══ Text provided
In regard to JD1, defendant touched her genital area and her breasts. Defendant's acts of touching JD1's genital area and breasts indicates a sexual interest in JD1. After defendant touched JD1's genital area, he twice mouthed the words "I love you" to her. This evidence reflects defendant had a romantic interest in JD1 because he touched an intimate part of her body and expressed affection for her. After defendant hugged JD1, he told her, " 'I love you.' " This evidence reflects defendant harbored affection for JD1.

In sum, defendant's acts of (1) touching JD1's breasts and genital area, and (2) telling JD1 that he loves her, reflect a sexual interest in JD1. Defendant's acts of taking JD2 to a less-populated area, blocking the view into the car, hugging JD2, and telling JD2 to keep the hugs a secret, indicate an illicit sexual intent. Accordingly, substantial evidence supports the finding that defendant touched the victims to arouse, appeal to, gratify the lust, passions, or sexual desires of defendant. (§ 288, subd. (a).)

Defendant contends the evidence is insufficient because JD1 was inconsistent in her statements regarding the details of the offenses. As set forth ante, we do not resolve conflicts in the evidence or issues of credibility. (People v. Manibusan, supra, 58 Cal.4th at p. 87.) Accordingly, we do not analyze the alleged inconsistencies in the details of JD1's statements.

B. PROSECUTORIAL MISCONDUCT

1. PROCEDURAL HISTORY

During closing argument, the prosecutor made the following statements: "Arousal is not required, so he doesn't have to get an erection from it or anything like that. It's when he touched, what was he trying to do? Was he trying to arouse himself? Was he trying to gratify that thing inside of him that likes to touch kids? So that's what it is. Arousal is not required. Appealing to is not required. Gratifying the lusts, passions of himself or the child is not required. It's what he was trying to do when he made that touch.

"And it's not required that he intended to break the law or hurt someone else. So in [JD2's] case, it's not required that he wanted to scare her, that he wanted her to know that she was being molested. It's not what she thinks. It's not about her. It's about what's in his mind, what he's doing. If he tried to do it safe and say, you know, I'm going to try to hug her and something excites me about that, but this is minor conduct. She won't know what I'm doing, so I won't hurt her. He's still guilty because he doesn't have to break the law; he doesn't have to hurt someone else. Just when he goes to that hug, what is he trying to do? He's trying to appeal to his lusts, passions, and sexual desires."

2. ANALYSIS

Defendant contends the prosecutor committed misconduct by misstating the law and attempting to shift the burden of proof. The People contend defendant forfeited this issue by failing to object in the trial court. We agree the issue has been forfeited due to a failure to object; however, we choose to address the merits of the issue. (People v. Foster (2010) 50 Cal.4th 1301, 1351.)

It is misconduct for a prosecutor to misstate the applicable law. (People v. Gray (2005) 37 Cal.4th 168, 217.) The prosecutor said, "Arousal is not required. Appealing to is not required. Gratifying the lusts, passions of himself or the child is not required. It's what he was trying to do when he made that touch." Defendant contends the foregoing quote is a misstatement of the law.
════
## [Complete the following]
**A)** Answer these questions about the court opinion, giving each answer on its own line:
(i) What words did the defendant mouth to JD1 after touching her genital area, and how many times?
(ii) Which case does the court cite when it chooses to address the merits despite the forfeiture?
(iii) Whom did the defendant tell to keep the hugs a secret?
**B)** Write the next part of the court opinion, starting after its last sentence.
══ Record extracts
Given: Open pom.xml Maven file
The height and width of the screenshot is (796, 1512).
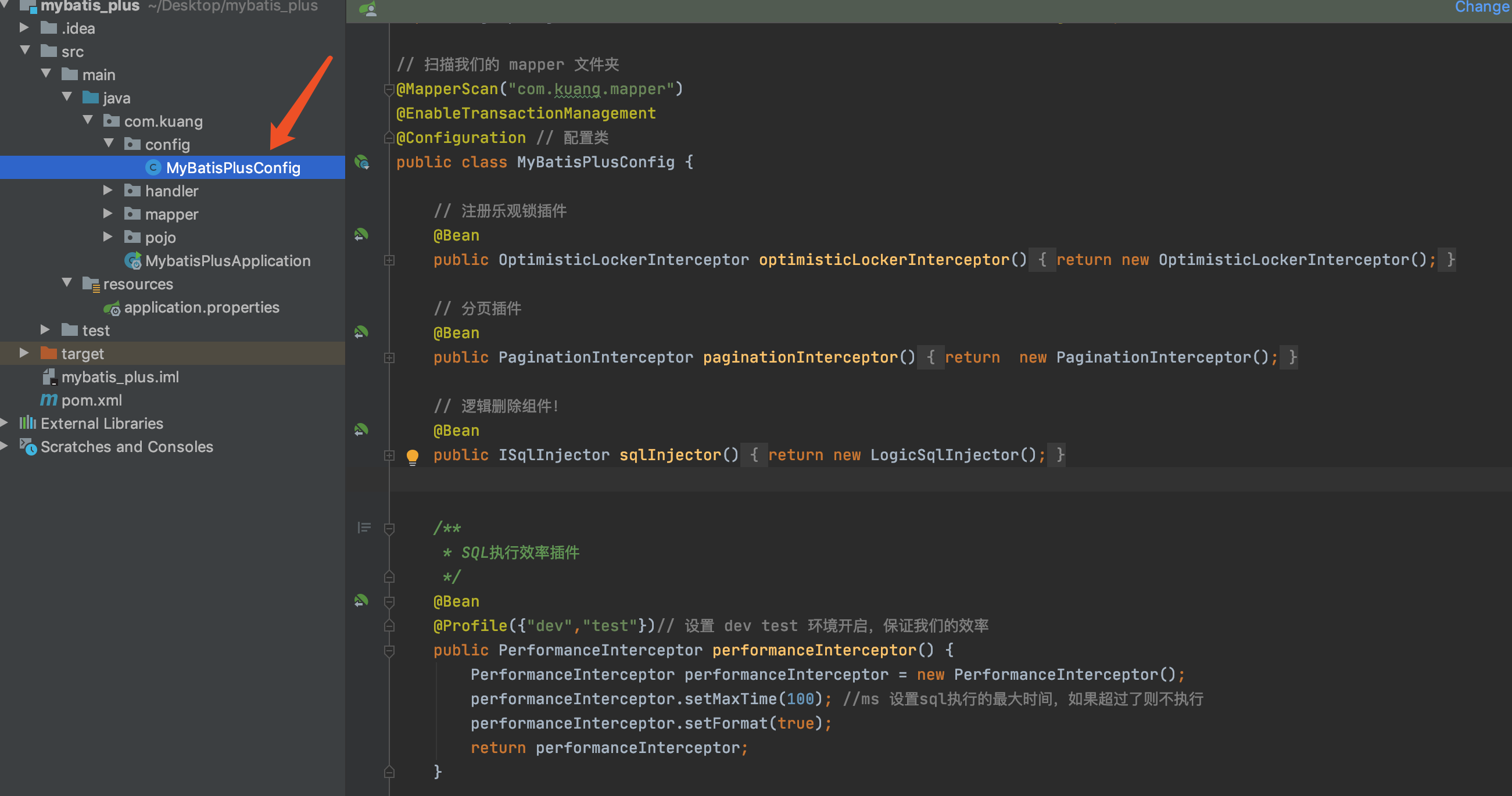Looking at the screenshot, I should 91,400.
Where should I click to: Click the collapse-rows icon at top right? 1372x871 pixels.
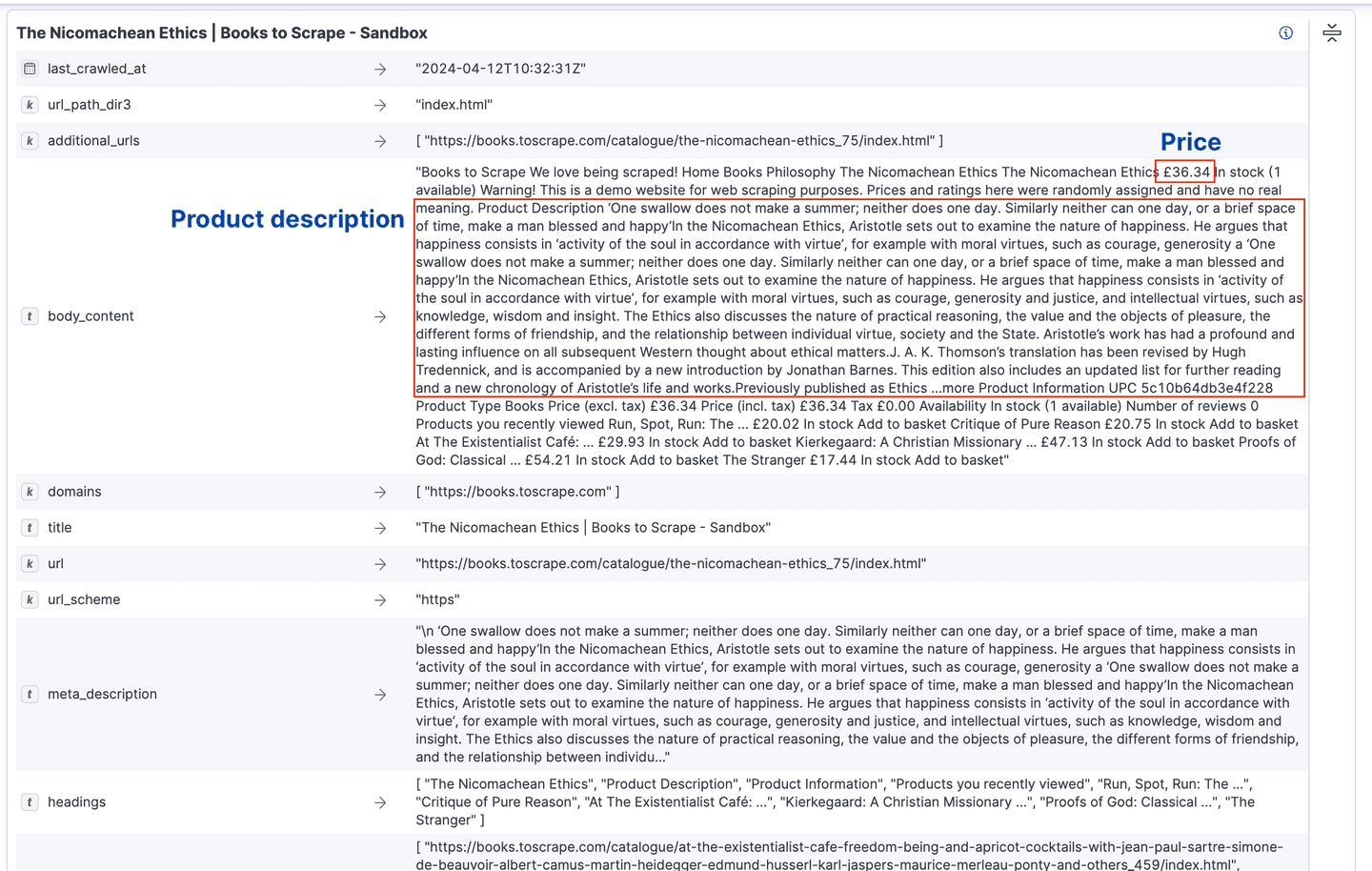[1332, 31]

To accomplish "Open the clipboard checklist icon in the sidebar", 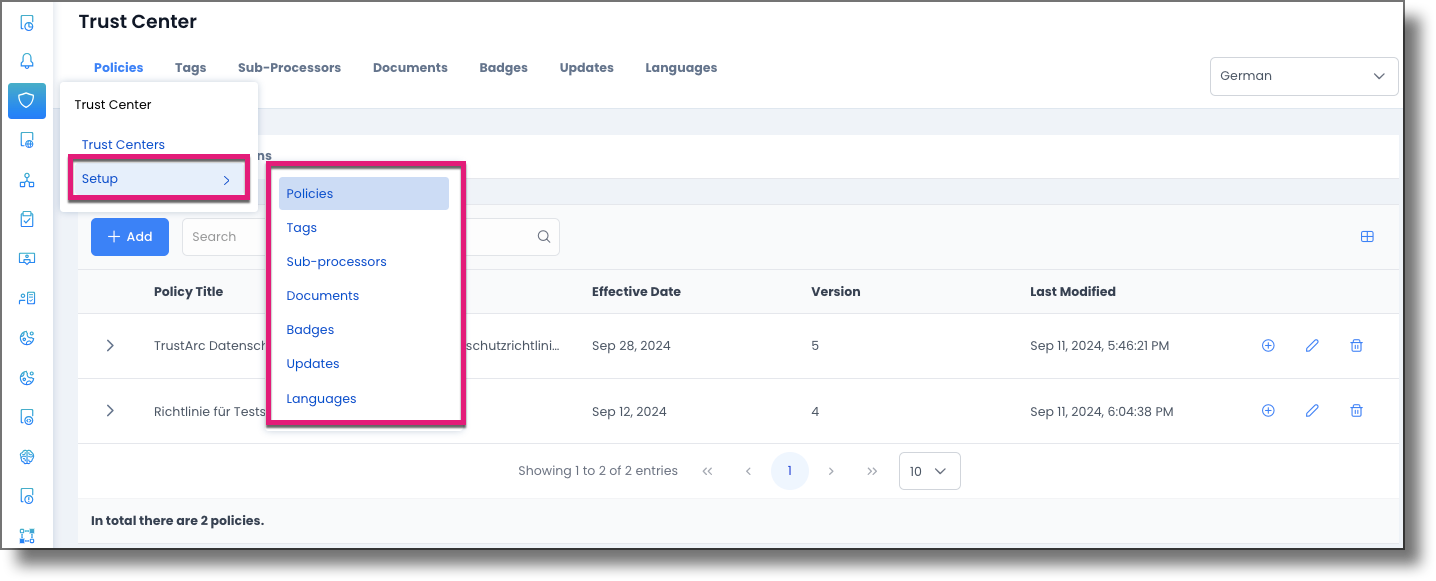I will [x=27, y=218].
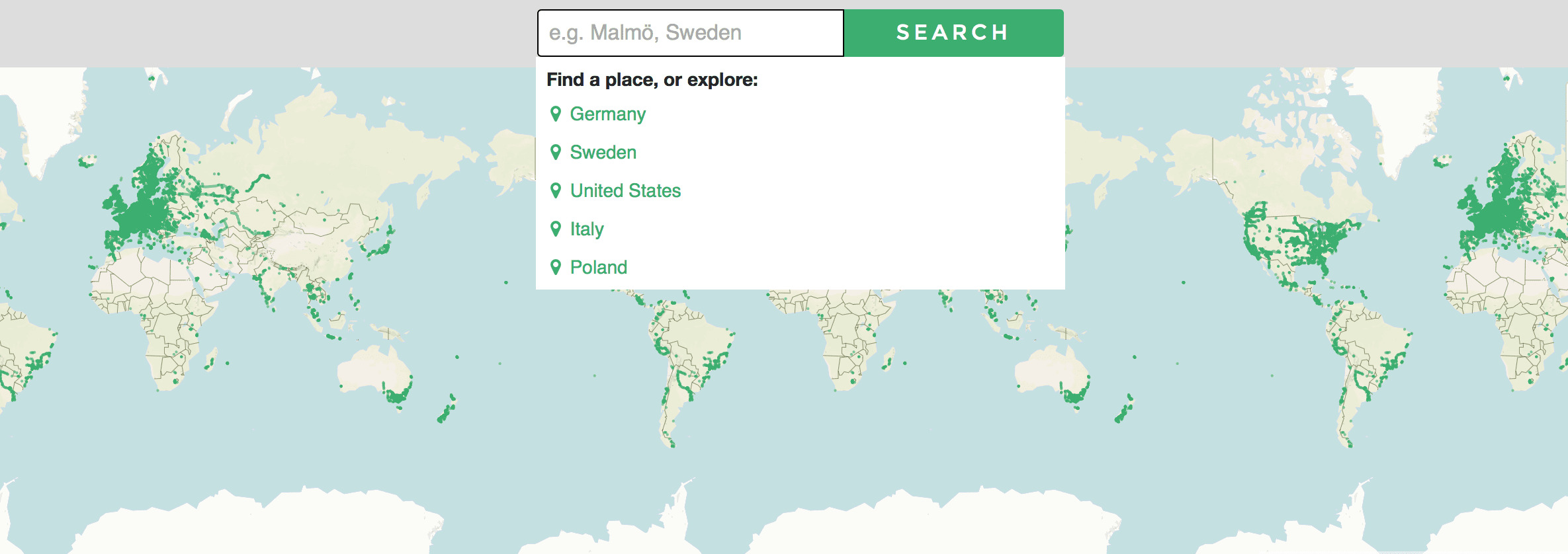
Task: Click the pin icon beside Sweden
Action: [556, 152]
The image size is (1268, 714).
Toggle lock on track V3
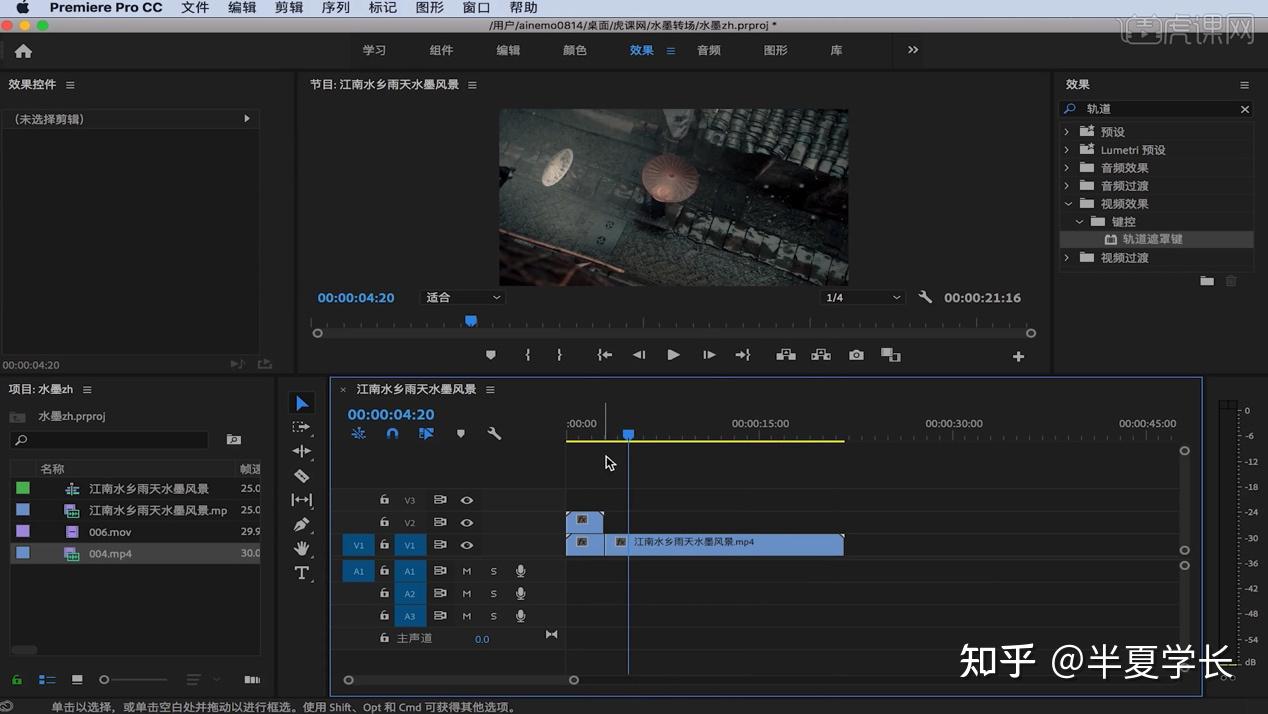pos(384,500)
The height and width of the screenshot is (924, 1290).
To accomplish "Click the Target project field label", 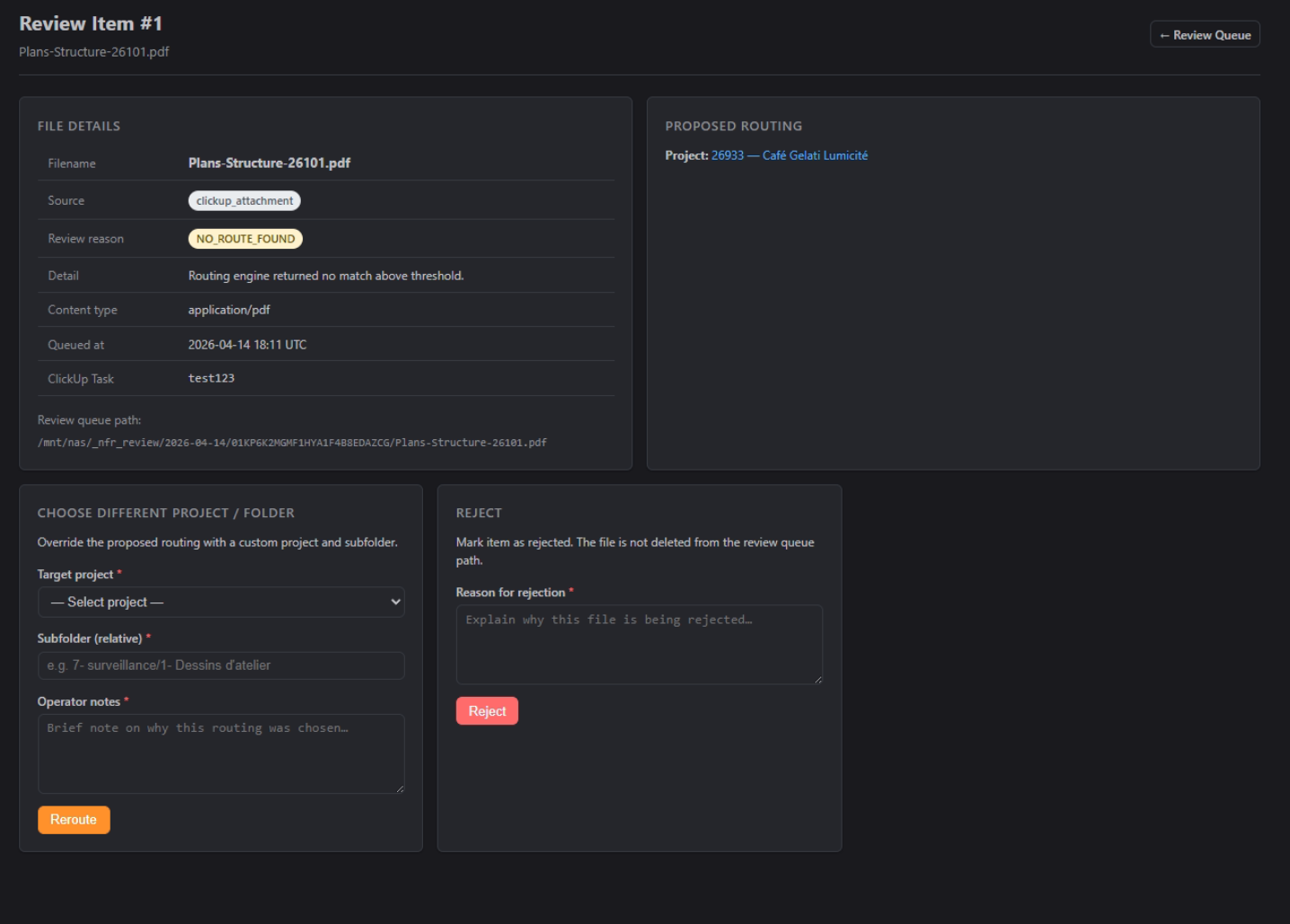I will point(75,575).
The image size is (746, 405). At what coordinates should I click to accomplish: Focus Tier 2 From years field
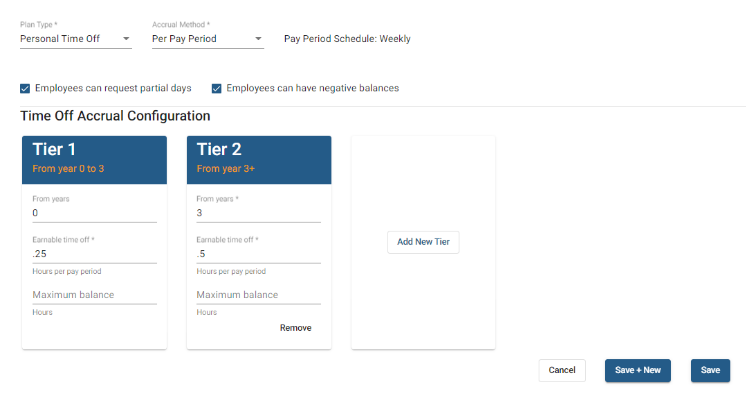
════
## [Answers given]
**A)**
(i) He mouthed "I love you" twice.
(ii) People v. Foster (2010) 50 Cal.4th 1301, 1351.
(iii) JD2.

**B)**
The prosecutor's statement is accurate. The prosecutor is not required to prove arousal or gratification occurred. Rather, the prosecutor must prove the defendant intended to arouse or gratify himself or the child at the time he touched the child. (§ 288, subd. (a).) Thus, the prosecutor correctly informed the jury that arousal and gratification are not elements of the offense, but intent is an element of the offense.

Next, defendant takes issue with the prosecutor's statement, "He's still guilty because he doesn't have to break the law; he doesn't have to hurt someone else." "When a claim of misconduct is based on the prosecutor's comments before the jury, ' "the question is whether there is a reasonable likelihood that the jury construed or applied any of the complained-of remarks in an objectionable fashion." ' " (People v. Thompson (2010) 49 Cal.4th 79, 121.)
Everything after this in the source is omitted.